§ **Task item**
Nothing in the data may be altered, so output all of it exactly.

◆ ◆ ◆ ◆ ◆ ◆ ◆

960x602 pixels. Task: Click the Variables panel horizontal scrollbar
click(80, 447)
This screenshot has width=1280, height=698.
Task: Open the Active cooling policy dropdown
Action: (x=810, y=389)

◆ ◆ ◆ ◆ ◆ ◆ ◆

§ **Solution to the exercise**
960x602 pixels. Task: Click the Variables panel horizontal scrollbar
click(80, 447)
This screenshot has width=1280, height=698.
Task: Open the Active cooling policy dropdown
Action: (x=810, y=389)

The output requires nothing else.